Marcaba el calendario que tocaba sequía y se ha cumplido, acompañada de los incendios que favorece una pluviometría extrema durante todo el año hidrológico, que por algo va de octubre a octubre. Unos cuantos sabios sin título me lo habían advertido. Y ahora me tienen en vilo porque anuncian que el próximo invierno será de los duros y al otoño siguiente, ya en 2024, volveremos a ver el agua correr a espuertas, por fuera de los cauces, hasta donde dé en parar, como corría en el otoño de 2019. En ocasiones anteriores han acertado, aunque la nevadona de 2015 se les retrasó dos años, porque la esperaban para 2013, después de otro verano de sequía. Luego vino aquel estío desértico de 2017.

Sonpredicciones sin demasiada base científica, pero yo tengo la esperanza de que se cumplan, a poder ser con la misma intensidad o similar a las pasadas, lo que será síntoma de que los cambios no se van acelerando tanto, de la mala memoria meteorológica general del ser humano y de que me puedo seguir fiando del oráculo del Porma.

En la otra punta de la provincia, el alcalde de Luyego, Luis Martínez Rodríguez, señala lo que no se ha aprendido del incendio que hace diez años, también un año de sequía, conmocionó a toda la provincia. Un año después de la catástrofe, el máximo responsable de Medio Ambiente visitaba la zona y hacía bromas a los fotógrafos con el agua de un pilón. No es de extrañar, sus ciclos son de cuatro años y lo que esperan que caiga no es agua ni fuego.

◆ **INFORMACIÓN REGISTRADA**
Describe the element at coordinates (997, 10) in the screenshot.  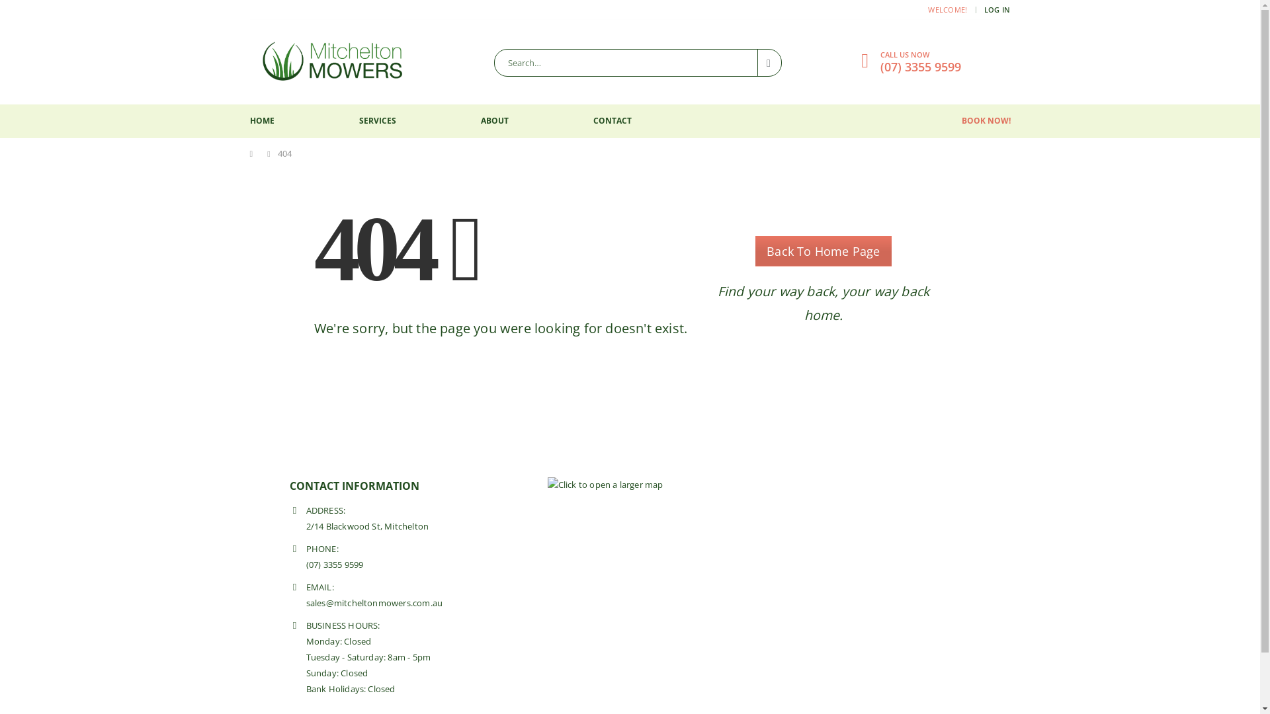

◆ **ACTIVIDADES**
a – Según el fragmento, ¿para qué año esperaban los sabios la nevadona que acabó llegando en 2015?
b – Transcribe del fragmento el pasaje que va desde "Marcaba el calendario" hasta "desértico de 2017.", ambos incluidos.
Las líneas no intervienen para nada en este ejercicio.

◆ **RESPUESTAS DEL EJERCICIO**
a – Para 2013.

b –
Marcaba el calendario que tocaba sequía y se ha cumplido, acompañada de los incendios que favorece una pluviometría extrema durante todo el año hidrológico, que por algo va de octubre a octubre. Unos cuantos sabios sin título me lo habían advertido. Y ahora me tienen en vilo porque anuncian que el próximo invierno será de los duros y al otoño siguiente, ya en 2024, volveremos a ver el agua correr a espuertas, por fuera de los cauces, hasta donde dé en parar, como corría en el otoño de 2019. En ocasiones anteriores han acertado, aunque la nevadona de 2015 se les retrasó dos años, porque la esperaban para 2013, después de otro verano de sequía. Luego vino aquel estío desértico de 2017.